↓
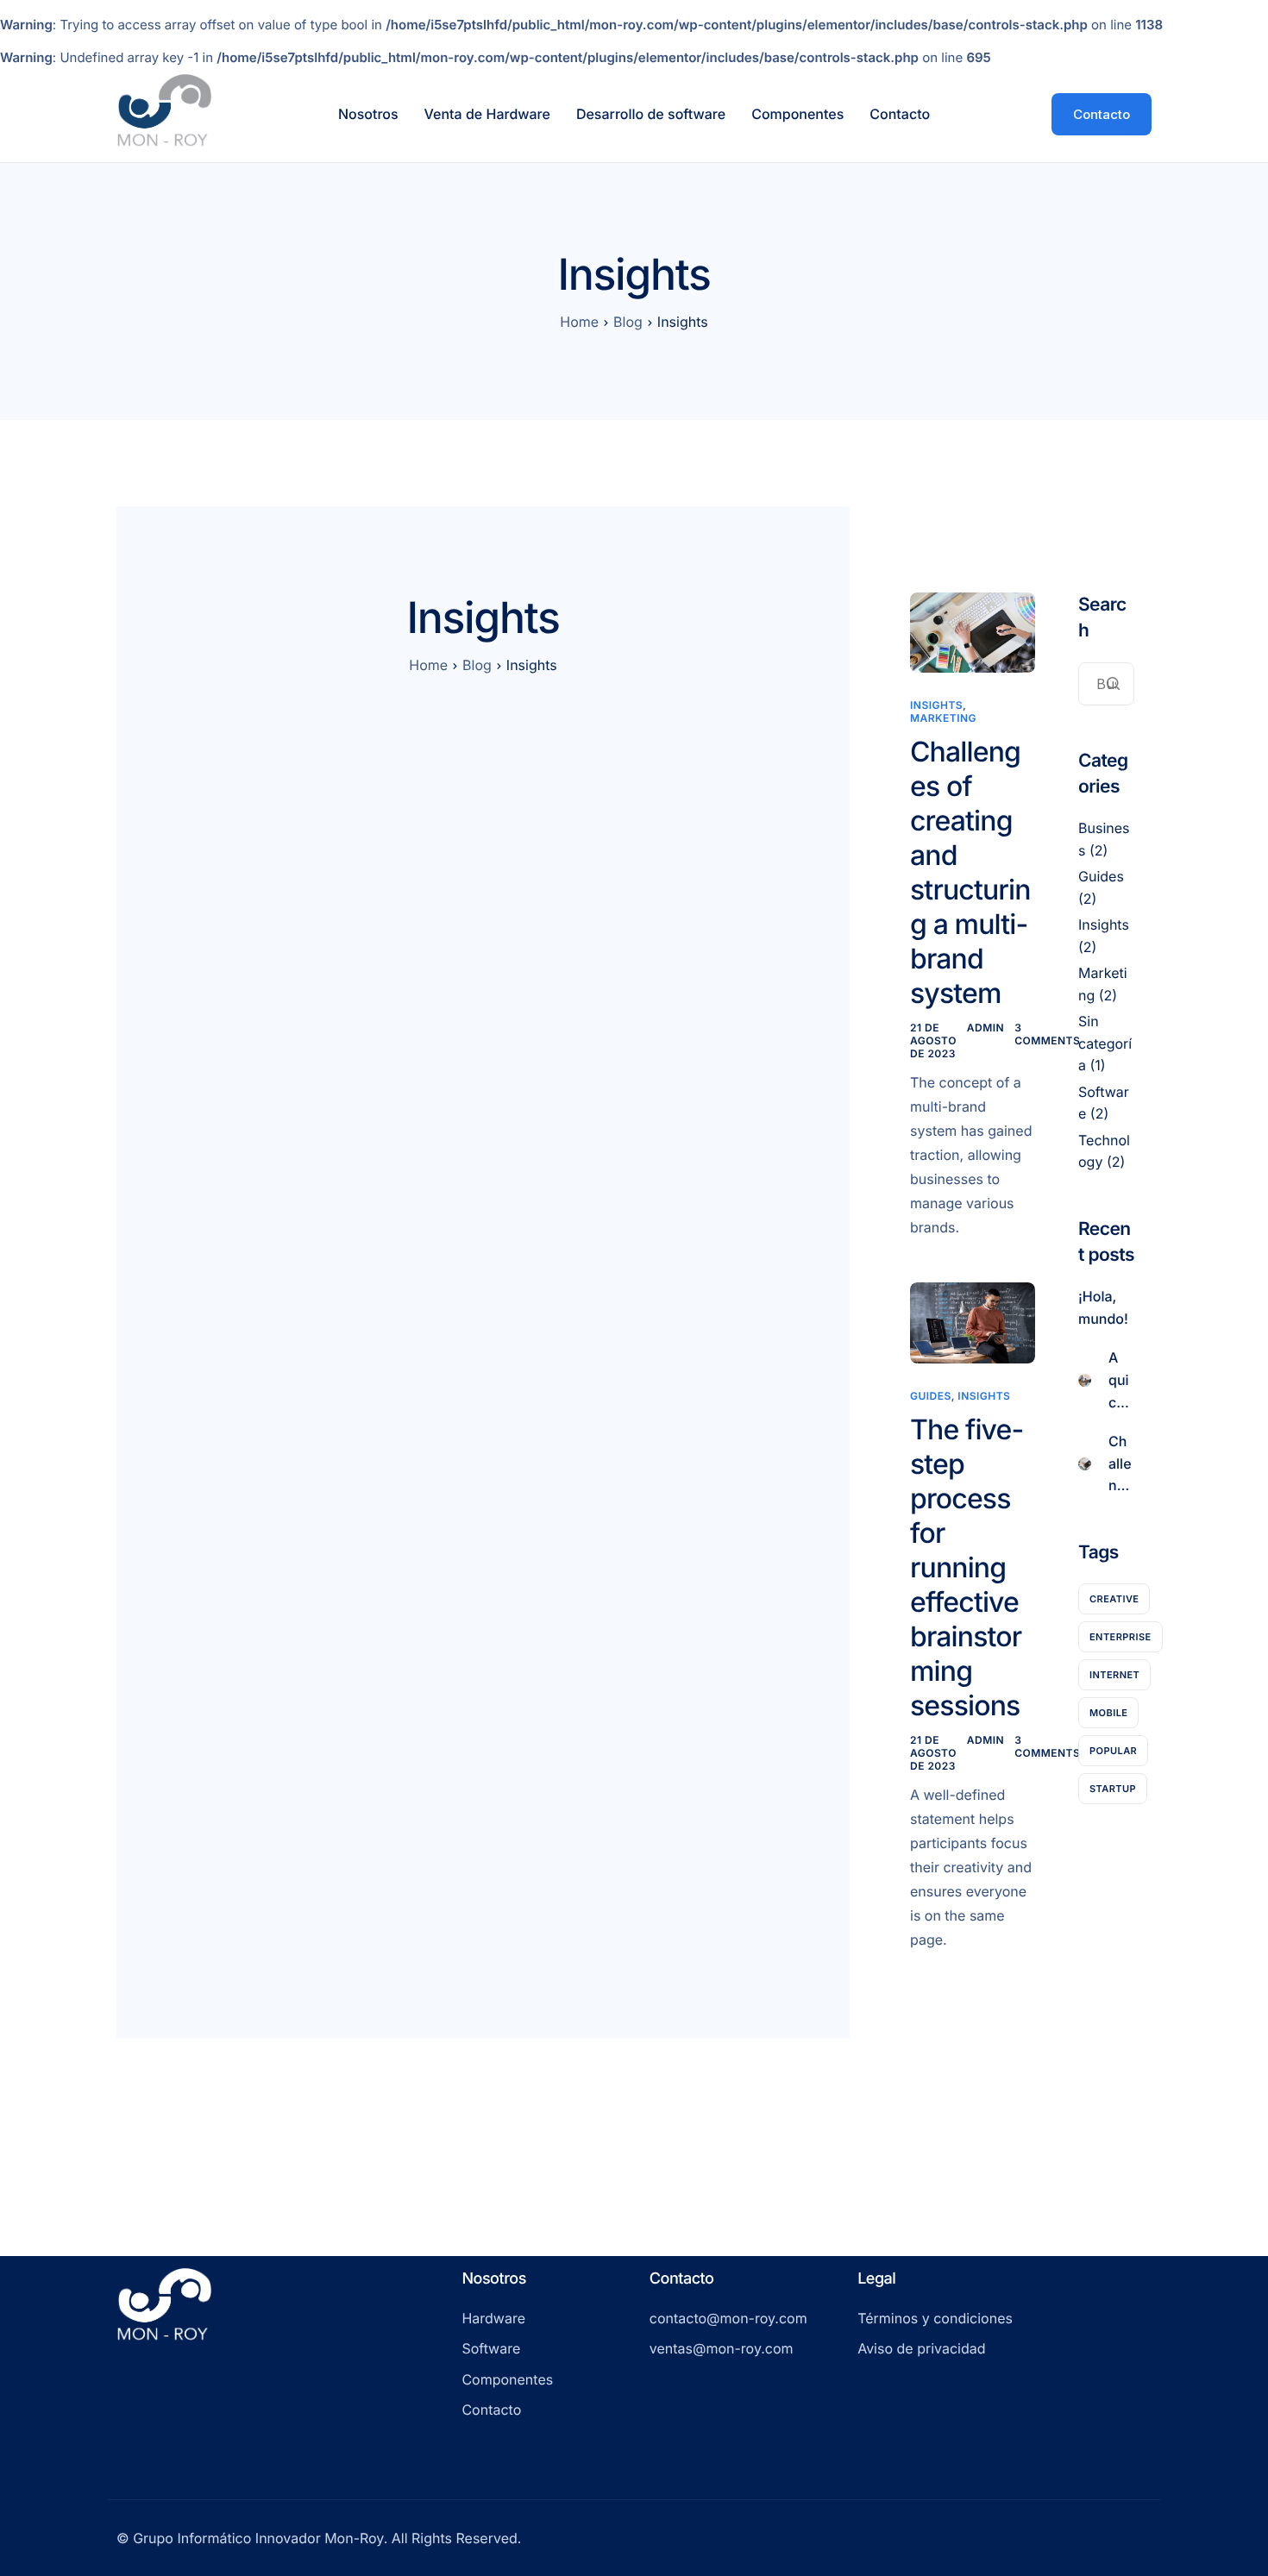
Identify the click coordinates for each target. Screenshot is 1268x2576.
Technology (1104, 1150)
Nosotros (368, 113)
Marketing (943, 717)
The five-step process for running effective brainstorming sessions (966, 1567)
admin (985, 1027)
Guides (930, 1395)
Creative (1114, 1598)
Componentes (797, 113)
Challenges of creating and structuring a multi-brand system (970, 872)
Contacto (899, 113)
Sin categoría (1105, 1043)
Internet (1114, 1674)
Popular (1113, 1750)
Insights (936, 705)
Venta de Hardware (487, 113)
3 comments (1047, 1034)
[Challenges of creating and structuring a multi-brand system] (972, 632)
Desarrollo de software (650, 113)
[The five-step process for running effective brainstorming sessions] (972, 1321)
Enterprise (1120, 1636)
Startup (1112, 1788)
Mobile (1108, 1712)
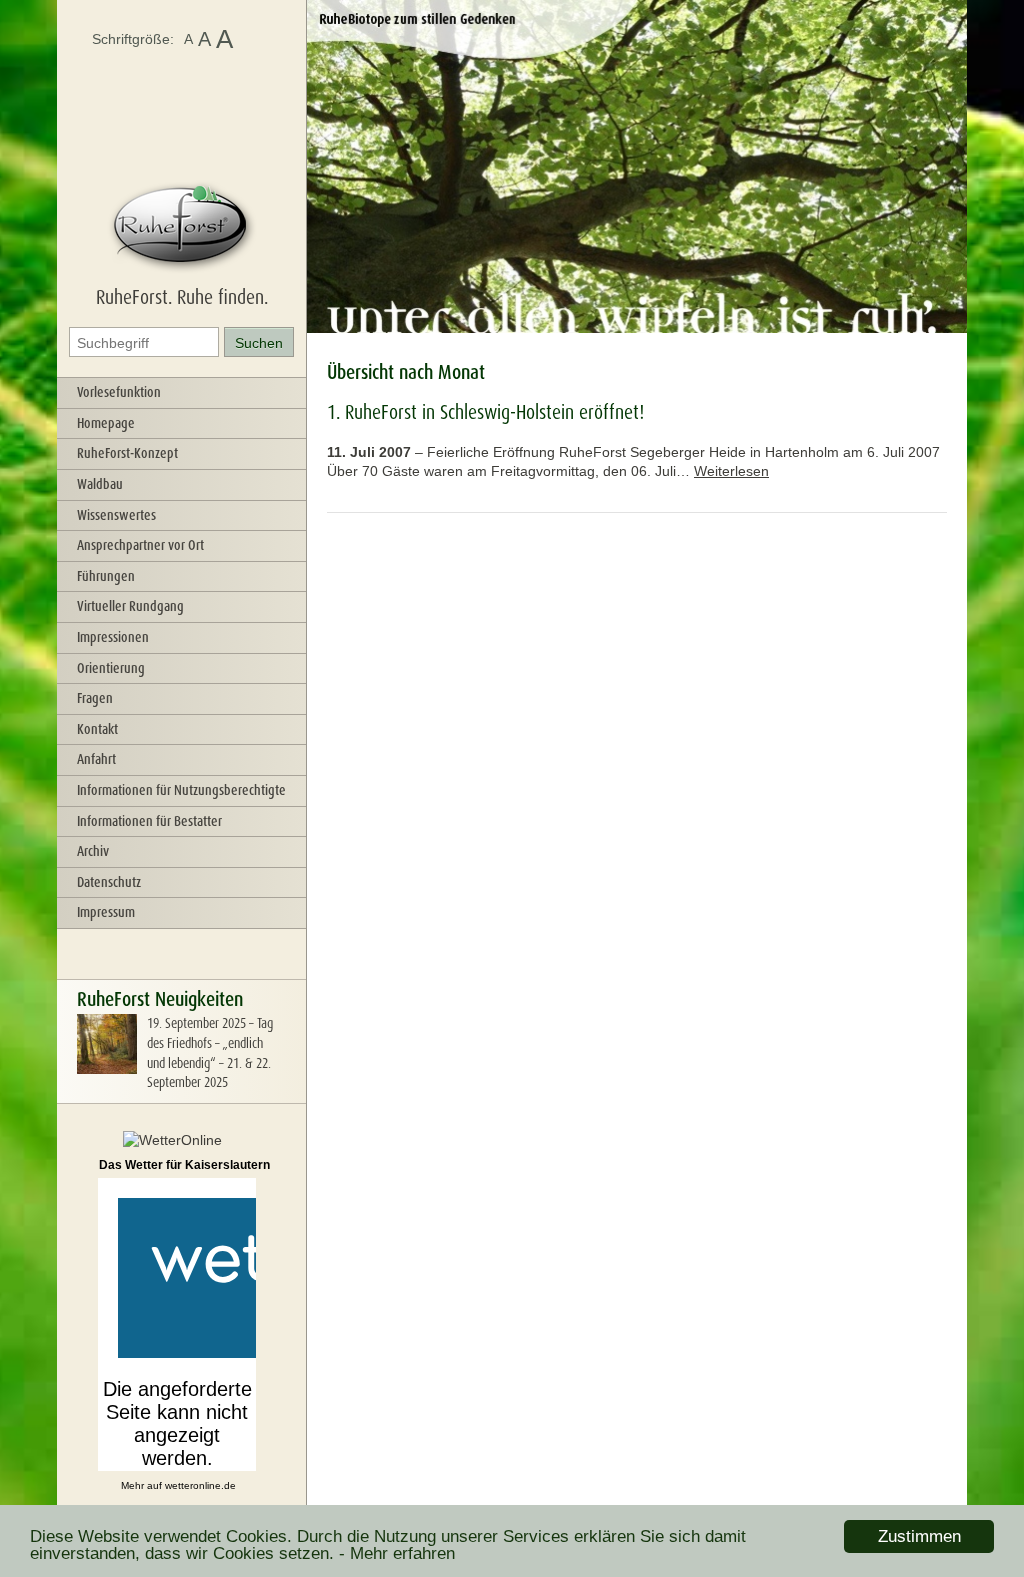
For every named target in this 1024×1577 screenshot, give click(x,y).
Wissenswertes (116, 515)
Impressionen (113, 637)
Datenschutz (109, 882)
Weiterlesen (731, 471)
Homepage (106, 423)
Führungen (106, 576)
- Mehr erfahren (397, 1553)
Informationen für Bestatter (149, 821)
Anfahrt (96, 759)
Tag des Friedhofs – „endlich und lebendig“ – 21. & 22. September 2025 (210, 1052)
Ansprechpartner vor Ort (140, 545)
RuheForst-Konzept (127, 453)
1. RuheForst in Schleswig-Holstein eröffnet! (485, 412)
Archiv (93, 851)
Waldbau (100, 484)
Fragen (95, 698)
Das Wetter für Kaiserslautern (184, 1165)
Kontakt (97, 729)
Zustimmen (919, 1536)
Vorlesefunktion (119, 392)
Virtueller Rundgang (130, 606)
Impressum (106, 912)
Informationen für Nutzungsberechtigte (181, 790)
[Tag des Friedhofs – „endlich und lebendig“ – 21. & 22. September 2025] (107, 1069)
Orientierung (111, 668)
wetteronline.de (200, 1485)
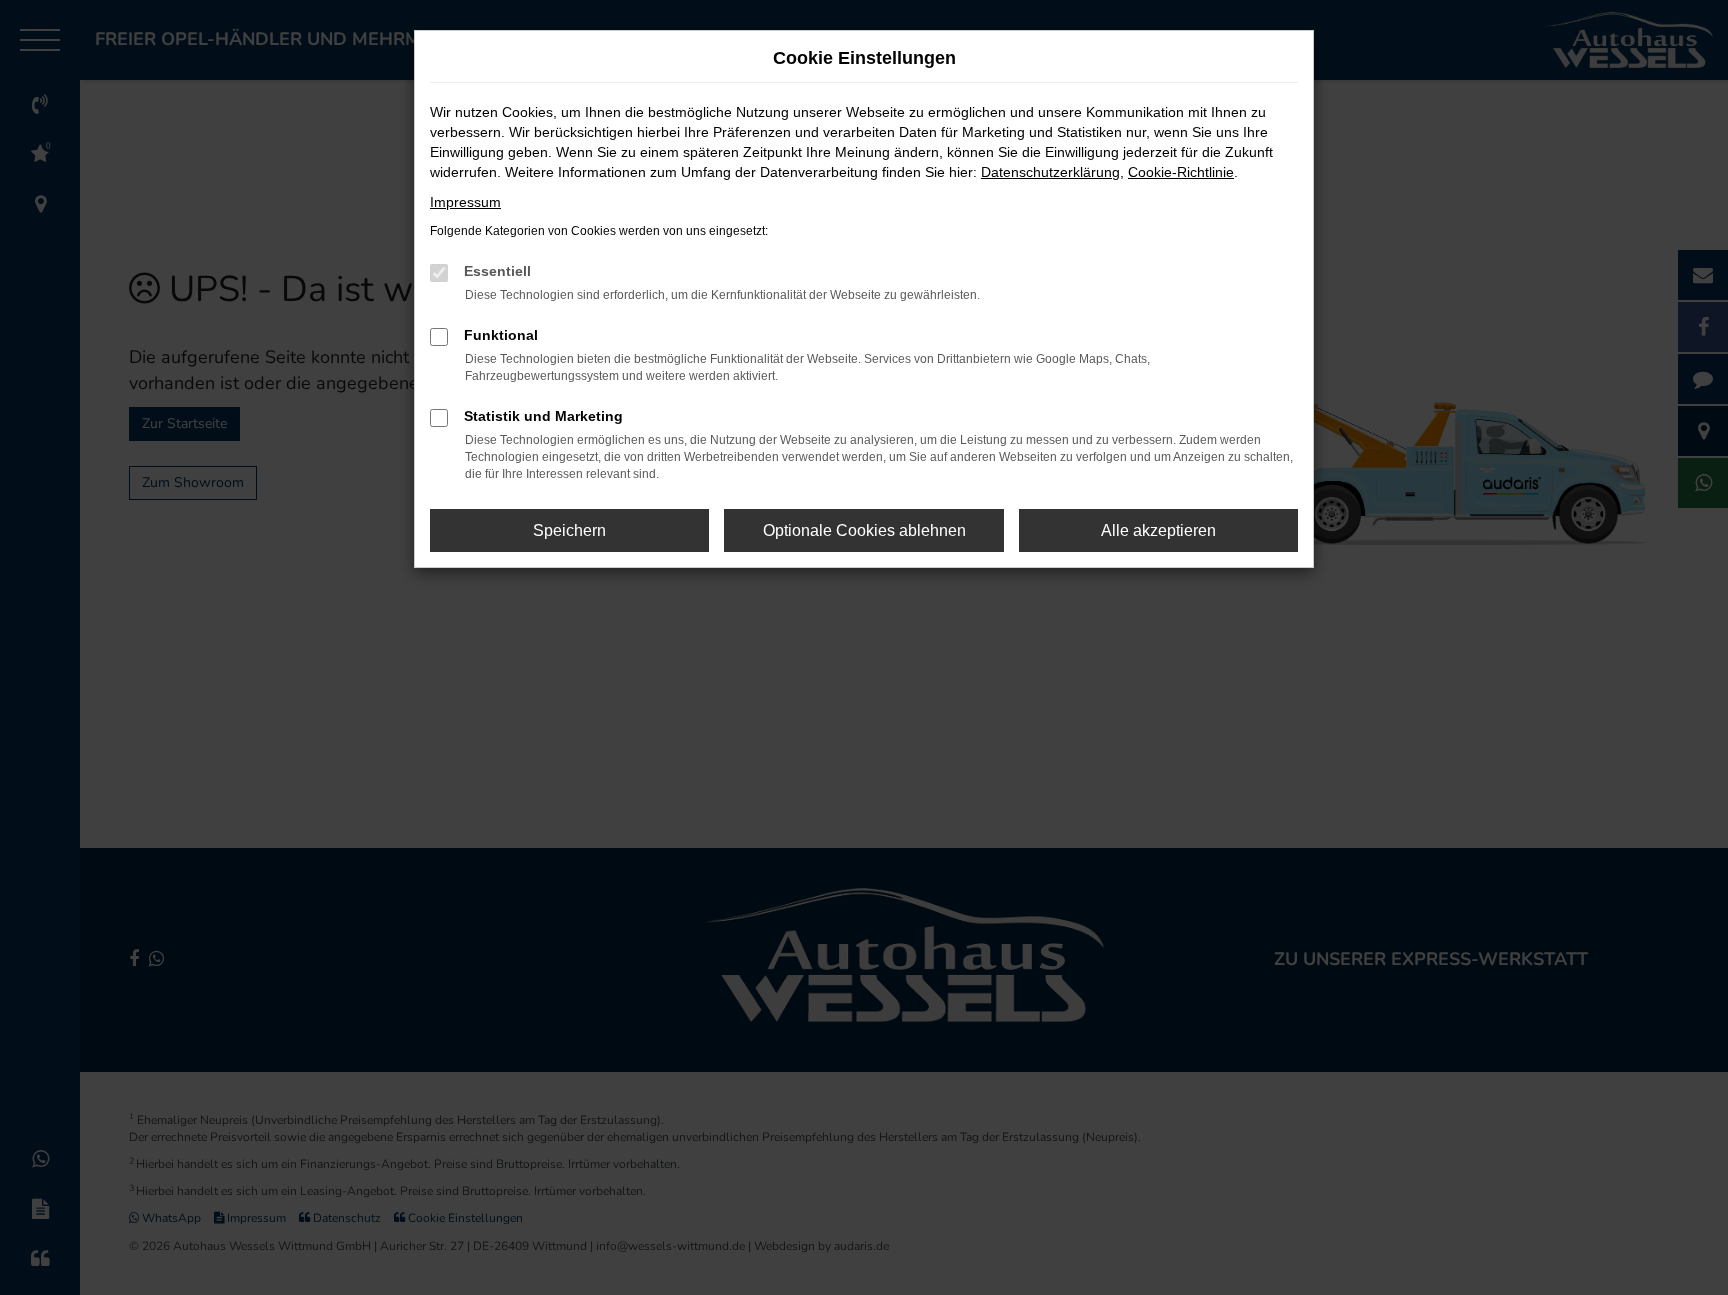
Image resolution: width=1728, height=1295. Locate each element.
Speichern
↑
■ Task statement
Return only the stretch above from the line containing "admin (985, 1027)" through the line containing "Datenschutz (109, 882)", word for word and without pictures.

■ Exercise solution
admin (985, 1027)
Guides (930, 1395)
Creative (1114, 1598)
Componentes (797, 113)
Challenges of creating and structuring a multi-brand system (970, 872)
Contacto (899, 113)
Sin categoría (1105, 1043)
Internet (1114, 1674)
Popular (1113, 1750)
Insights (936, 705)
Venta de Hardware (487, 113)
3 comments (1047, 1034)
[Challenges of creating and structuring a multi-brand system] (972, 632)
Desarrollo de software (650, 113)
[The five-step process for running effective brainstorming sessions] (972, 1321)
Enterprise (1120, 1636)
Startup (1112, 1788)
Mobile (1108, 1712)
For every named target in this 1024×1577 screenshot, give click(x,y).
Wissenswertes (116, 515)
Impressionen (113, 637)
Datenschutz (109, 882)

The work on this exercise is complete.